What you are asked to do: Rewrite every line of the listing between the lines holding "Where should I click to: Switch" and "[x=296, y=157]", inclusive, shifting each coordinate in the answers up by 144 and leaving out the pictures.

Records:
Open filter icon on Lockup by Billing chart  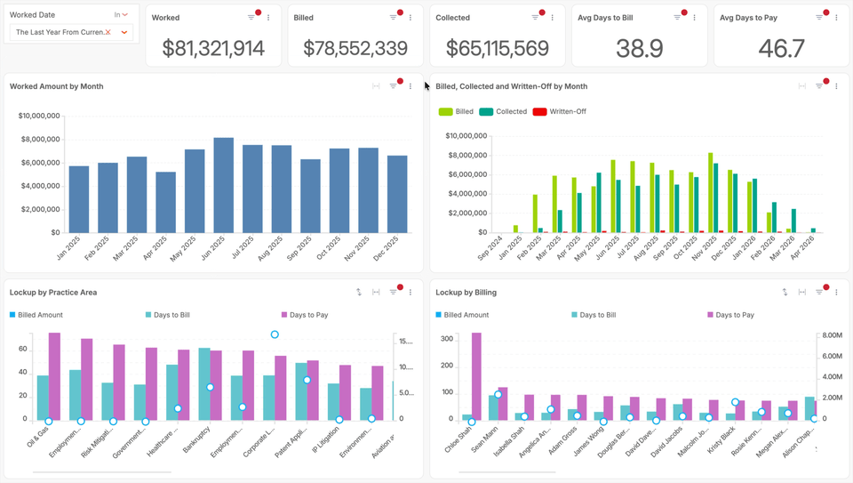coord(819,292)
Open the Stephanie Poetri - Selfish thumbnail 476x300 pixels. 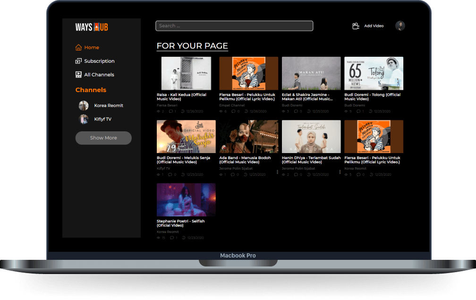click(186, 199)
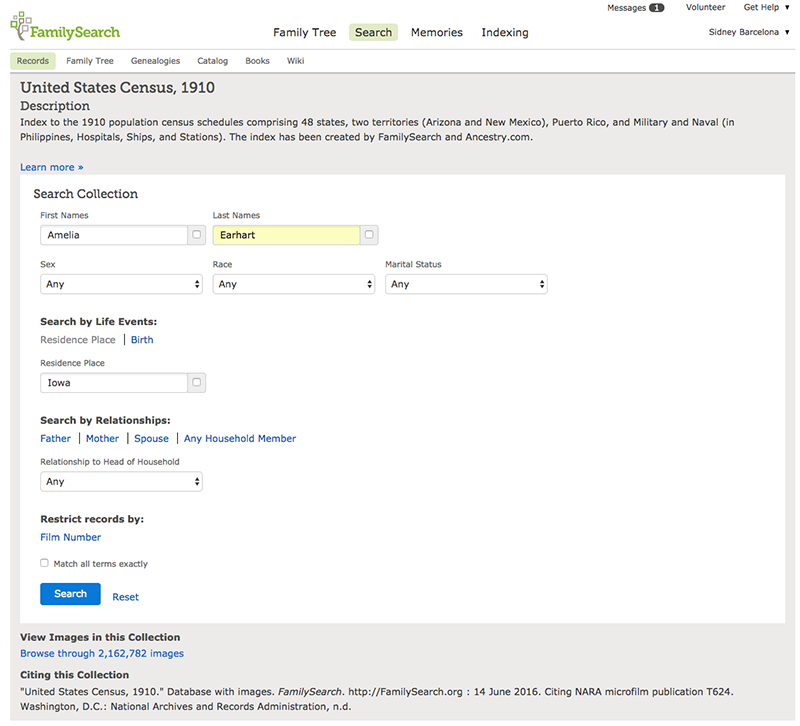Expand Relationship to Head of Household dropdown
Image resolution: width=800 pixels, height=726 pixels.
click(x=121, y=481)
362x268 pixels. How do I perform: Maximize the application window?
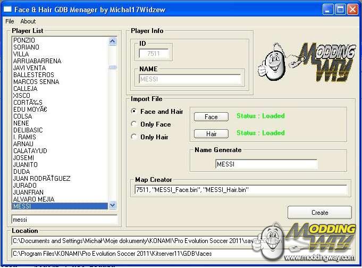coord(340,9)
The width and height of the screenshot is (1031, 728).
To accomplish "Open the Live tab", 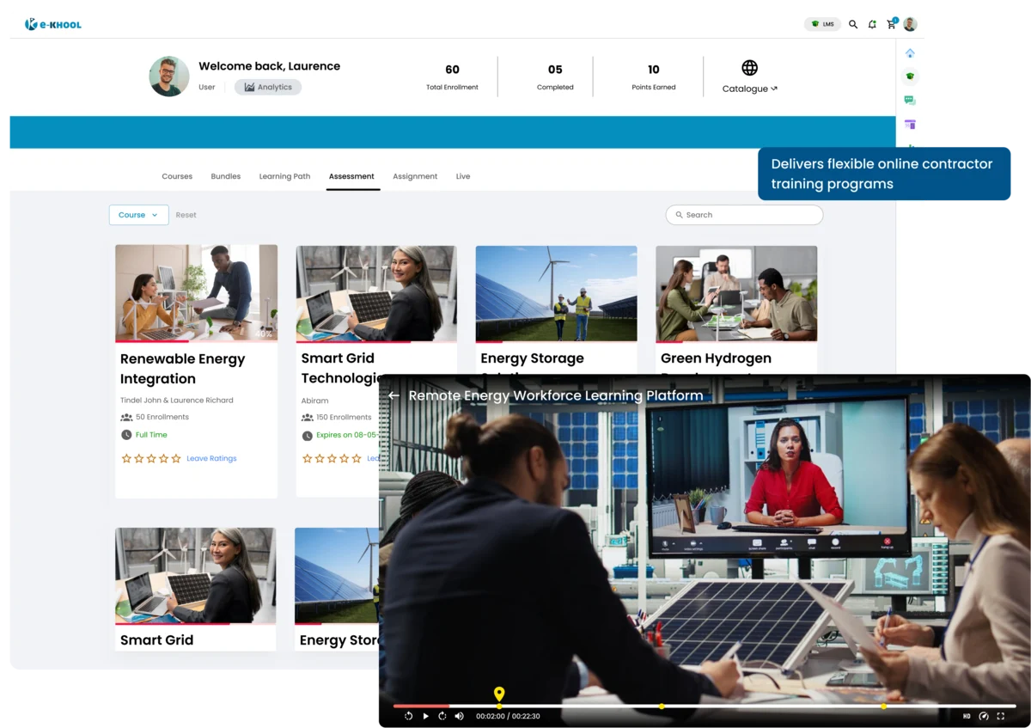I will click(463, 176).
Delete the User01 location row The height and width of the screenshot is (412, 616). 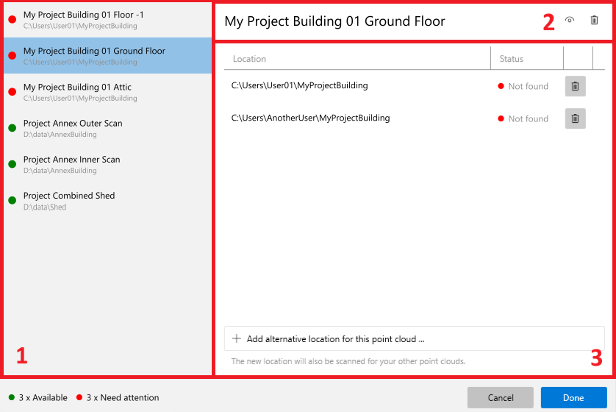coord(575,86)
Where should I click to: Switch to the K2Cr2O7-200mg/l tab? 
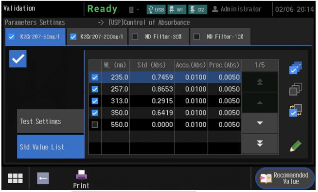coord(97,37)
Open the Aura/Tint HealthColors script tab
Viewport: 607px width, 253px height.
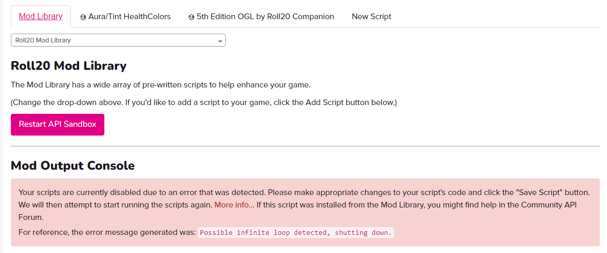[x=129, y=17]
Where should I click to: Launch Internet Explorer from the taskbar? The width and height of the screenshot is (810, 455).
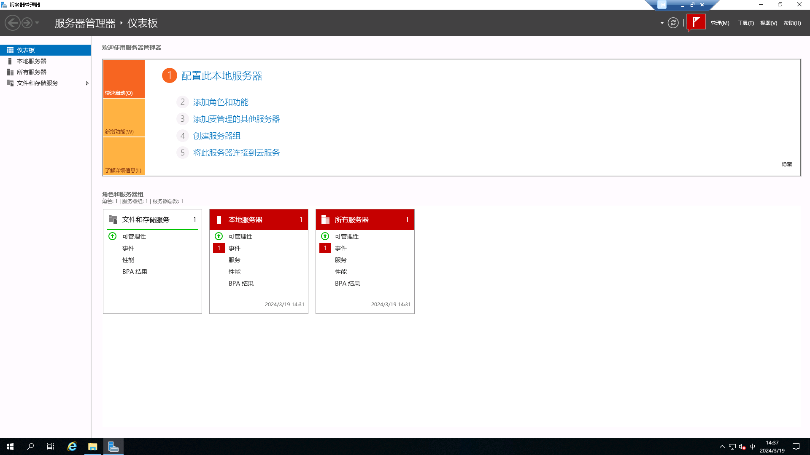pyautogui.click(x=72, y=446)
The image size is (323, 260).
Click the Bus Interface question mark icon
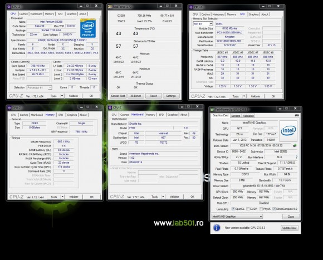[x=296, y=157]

---

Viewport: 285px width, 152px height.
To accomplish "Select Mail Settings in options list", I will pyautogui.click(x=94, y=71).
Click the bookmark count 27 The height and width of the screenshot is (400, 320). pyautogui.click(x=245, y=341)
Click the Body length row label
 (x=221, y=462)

Output for this exercise:
Where should I click to: Switch to the K2Cr2O7-200mg/l tab? 
coord(241,181)
Open the Aura/Tint HealthColors script tab
Viewport: 607px width, 253px height.
[x=273, y=161]
Where should I click to: Launch Internet Explorer from the taskbar? The width and height of the screenshot is (810, 455).
pyautogui.click(x=216, y=590)
The image size is (323, 260).
Click the Bus Interface question mark icon
[x=440, y=301]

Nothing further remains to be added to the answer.